A two-week heat wave in California put the electric grid to an extreme test, but despite record demand the power stayed on, largely due to the fact that the state has gone all-in on clean energy technology like wind, solar, battery storage, and demand response. For more read: How Clean Energy Kept California’s Lights On During A Historically Extreme Heat Wave.
- Batteries played a critical role in keeping the grid running, and without them we would have experienced rolling blackouts. California has more than 3.2 GW of batteries supporting the grid, up from just 250 megawatts in 2020. These batteries typically provide four hours of energy, so that’s 150 times more energy from just two years ago.
- Customers also played a part, drastically reducing power usage after text alerts asked them to conserve power. This did help, but can’t be relied upon in every situation.
- Renewable energy sources helped, too, but did need battery backup. Solar provided a consistent source of power during the day, but dropped off in the evening, when the demand increased. Wind did pick up in the evening.

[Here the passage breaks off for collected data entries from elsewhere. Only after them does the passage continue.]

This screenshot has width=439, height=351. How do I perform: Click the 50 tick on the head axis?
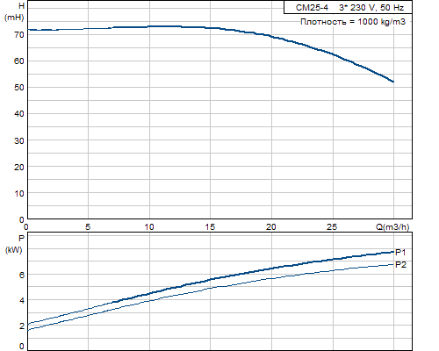[19, 88]
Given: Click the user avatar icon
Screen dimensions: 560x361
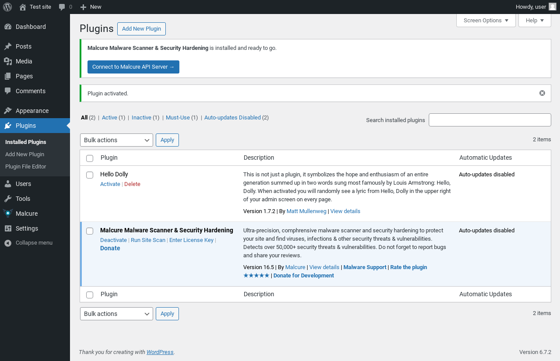Looking at the screenshot, I should click(553, 7).
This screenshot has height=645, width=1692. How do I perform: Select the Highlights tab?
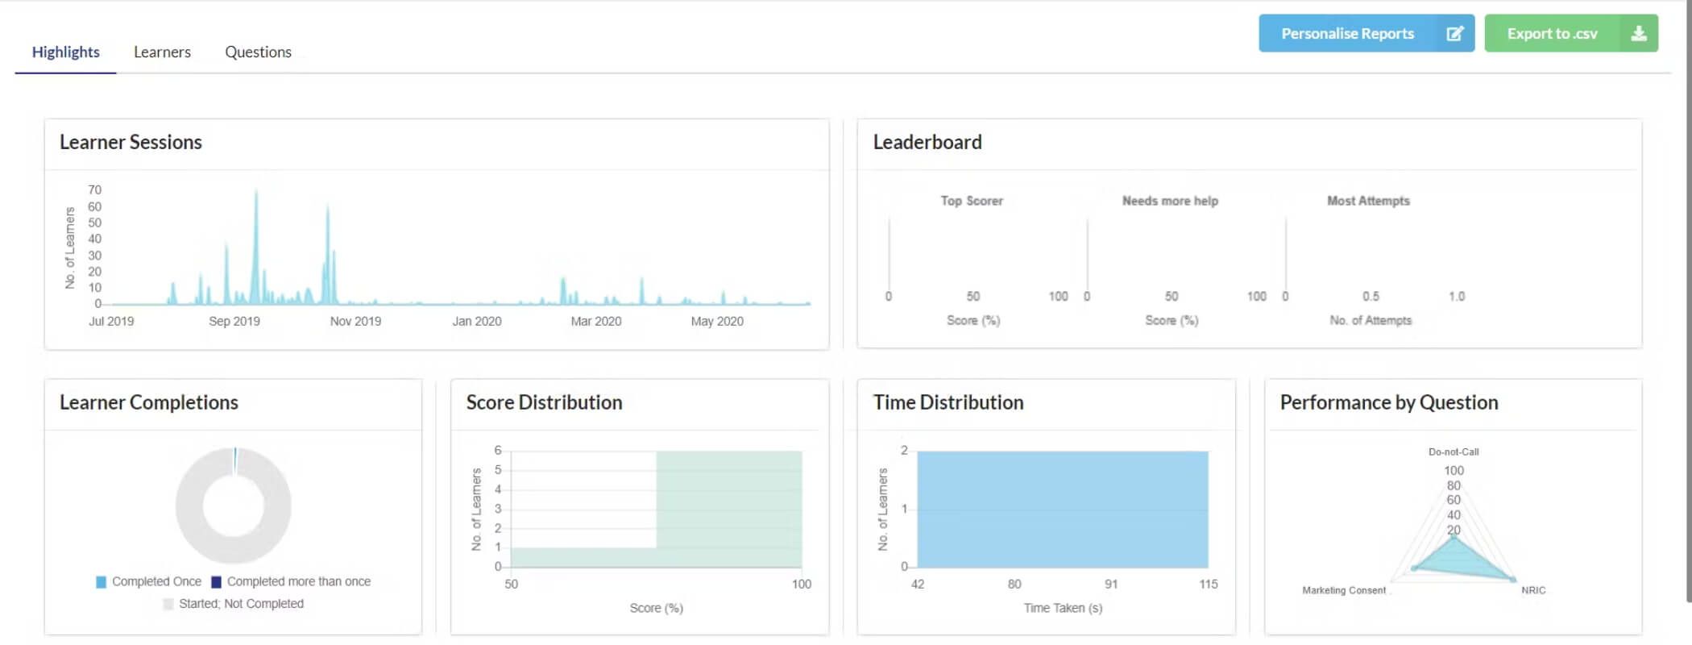pyautogui.click(x=66, y=52)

- The state is racing to install more solar, wind, batteries, as well as transmission to connect all these new resources to the grid.
Path to 100% Perspective
It’s encouraging to hear that 10 states have already set decarbonization goals, but it isn’t enough. The Path to 100% will take support from everyone– from government and business leaders to private citizens. While the path isn’t the same everywhere, it includes some common steps, like increasing the use of renewables while incorporating storage and flexible power plants that can provide a source of energy backup when renewables like wind and solar are not enough. Without a plan to ensure firm, reliable power at all times, support of the energy transition could decrease.